#### BRIEF
Please give back all the records exactly, but keep the pictures out.

#### Pixel coordinate grounding data
+===+

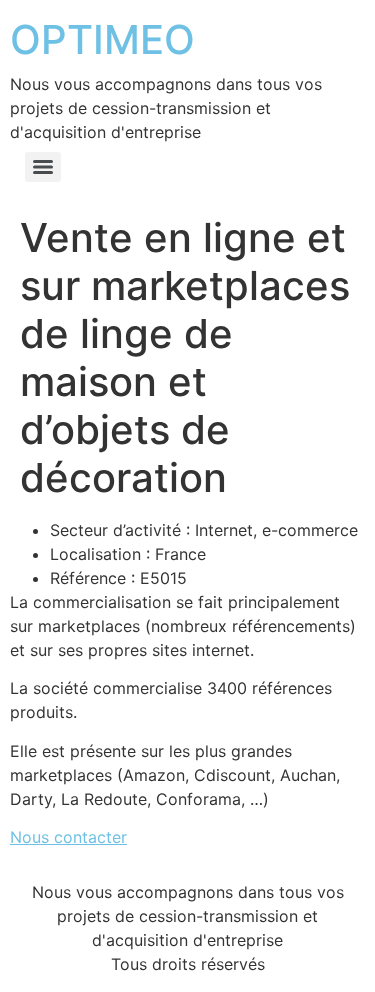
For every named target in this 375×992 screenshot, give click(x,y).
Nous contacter (68, 837)
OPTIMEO (102, 39)
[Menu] (43, 167)
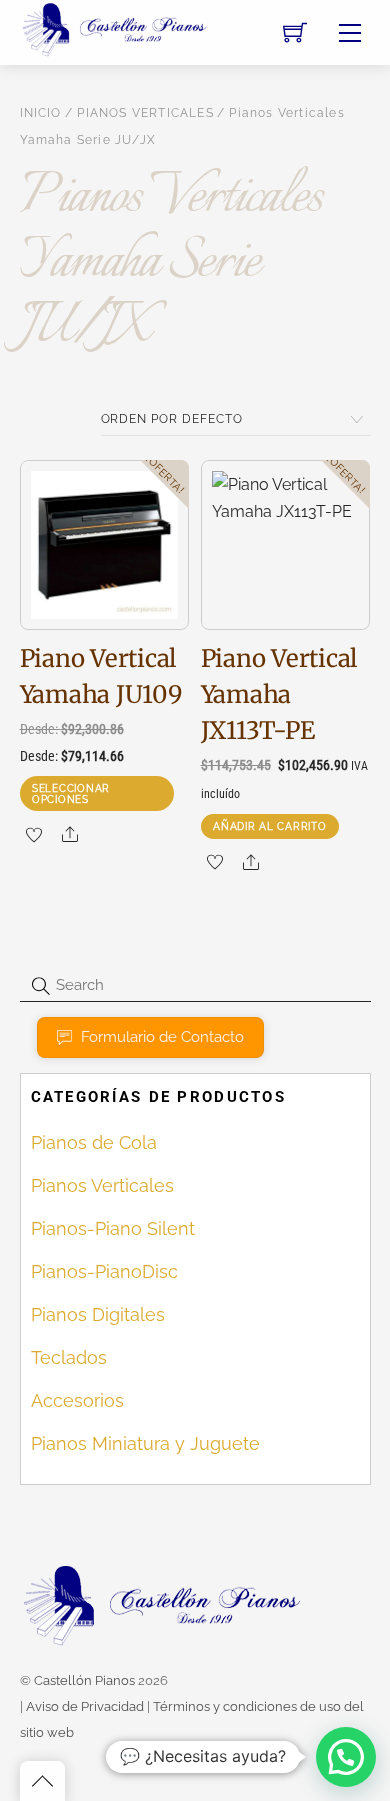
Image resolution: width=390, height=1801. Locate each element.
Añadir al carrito (269, 826)
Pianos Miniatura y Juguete (145, 1443)
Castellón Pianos (84, 1680)
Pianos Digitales (98, 1314)
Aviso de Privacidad (85, 1706)
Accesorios (77, 1400)
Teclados (69, 1357)
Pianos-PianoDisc (104, 1271)
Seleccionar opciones (71, 793)
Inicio (41, 113)
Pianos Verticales (145, 113)
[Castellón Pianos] (114, 28)
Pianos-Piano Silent (113, 1228)
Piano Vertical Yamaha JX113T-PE (279, 694)
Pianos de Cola (94, 1142)
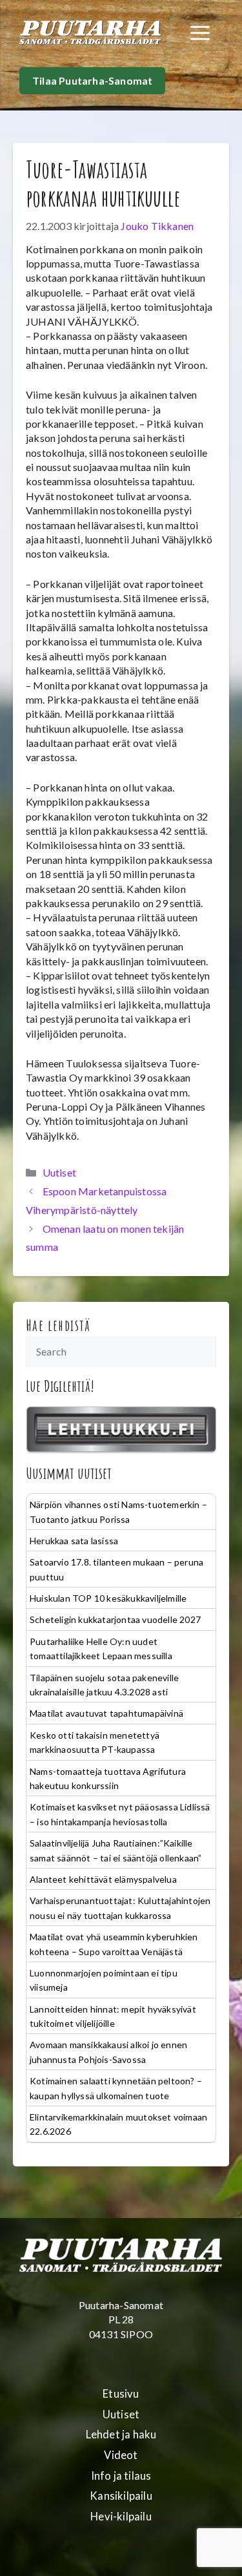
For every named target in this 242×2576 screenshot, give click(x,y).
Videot (120, 2455)
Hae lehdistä (58, 1325)
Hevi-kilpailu (121, 2516)
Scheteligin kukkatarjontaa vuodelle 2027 (115, 1619)
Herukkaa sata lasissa (74, 1540)
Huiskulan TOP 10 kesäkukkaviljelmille (108, 1598)
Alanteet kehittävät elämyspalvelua (103, 1879)
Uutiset (59, 1172)
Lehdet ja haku (121, 2434)
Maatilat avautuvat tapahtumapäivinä (106, 1713)
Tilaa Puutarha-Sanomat (92, 80)
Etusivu (121, 2393)
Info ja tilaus (121, 2475)
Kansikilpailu (121, 2495)
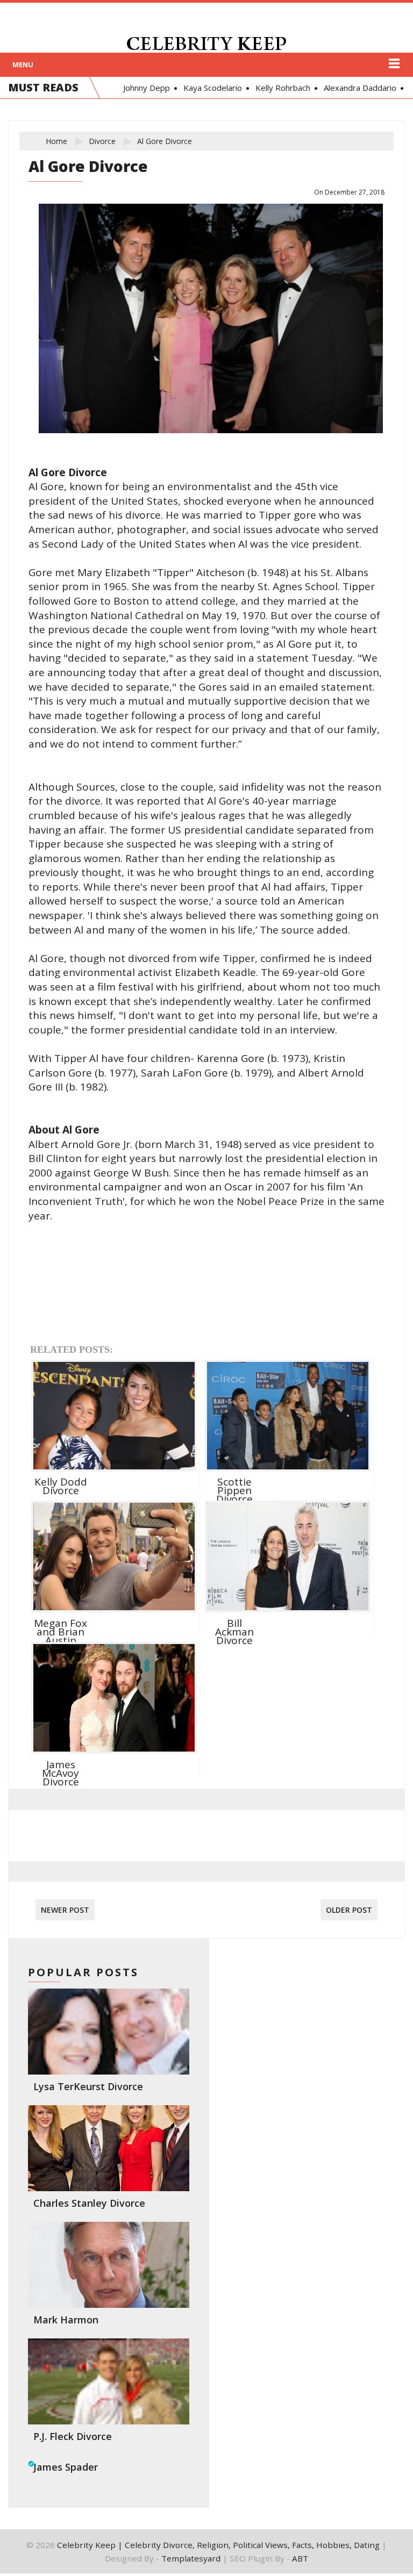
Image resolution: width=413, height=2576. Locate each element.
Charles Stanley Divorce (89, 2203)
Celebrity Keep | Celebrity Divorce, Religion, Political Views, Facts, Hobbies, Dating (218, 2544)
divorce (102, 141)
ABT (300, 2558)
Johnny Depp (142, 87)
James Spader (65, 2466)
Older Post (349, 1910)
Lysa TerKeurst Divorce (88, 2086)
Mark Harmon (65, 2319)
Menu (22, 64)
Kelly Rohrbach (278, 87)
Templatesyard (190, 2558)
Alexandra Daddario (355, 87)
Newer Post (65, 1910)
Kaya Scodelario (208, 87)
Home (56, 141)
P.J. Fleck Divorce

+===+

#### YOUR RESPONSE
For every named target in this 375×992 screenshot, give click(x,y).
Nous contacter (68, 837)
OPTIMEO (102, 39)
[Menu] (43, 167)
Image resolution: width=390, height=1801. Locate each element.
Añadir al carrito (269, 826)
Pianos Miniatura y Juguete (145, 1443)
Castellón Pianos (84, 1680)
Pianos Digitales (98, 1314)
Aviso de Privacidad (85, 1706)
Accesorios (77, 1400)
Teclados (69, 1357)
Pianos-PianoDisc (104, 1271)
Seleccionar opciones (71, 793)
Inicio (41, 113)
Pianos Verticales (145, 113)
[Castellón Pianos] (114, 28)
Pianos-Piano Silent (113, 1228)
Piano Vertical Yamaha JX113T-PE (279, 694)
Pianos de Cola (94, 1142)
For every named target in this 242×2576 screenshot, give click(x,y).
Videot (120, 2455)
Hae lehdistä (58, 1325)
Hevi-kilpailu (121, 2516)
Scheteligin kukkatarjontaa vuodelle 2027 (115, 1619)
Herukkaa sata lasissa (74, 1540)
Huiskulan TOP 10 kesäkukkaviljelmille (108, 1598)
Alanteet kehittävät elämyspalvelua (103, 1879)
Uutiset (59, 1172)
Lehdet ja haku (121, 2434)
Maatilat avautuvat tapahtumapäivinä (106, 1713)
Tilaa Puutarha-Sanomat (92, 80)
Etusivu (121, 2393)
Info ja tilaus (121, 2475)
Kansikilpailu (121, 2495)
Image resolution: width=413, height=2576. Locate each element.
Charles Stanley Divorce (89, 2203)
Celebrity Keep | Celebrity Divorce, Religion, Political Views, Facts, Hobbies, Dating (218, 2544)
divorce (102, 141)
ABT (300, 2558)
Johnny Depp (142, 87)
James Spader (65, 2466)
Older Post (349, 1910)
Lysa TerKeurst Divorce (88, 2086)
Mark Harmon (65, 2319)
Menu (22, 64)
Kelly Rohrbach (278, 87)
Templatesyard (190, 2558)
Alexandra Daddario (355, 87)
Newer Post (65, 1910)
Kaya Scodelario (208, 87)
Home (56, 141)
P.J. Fleck Divorce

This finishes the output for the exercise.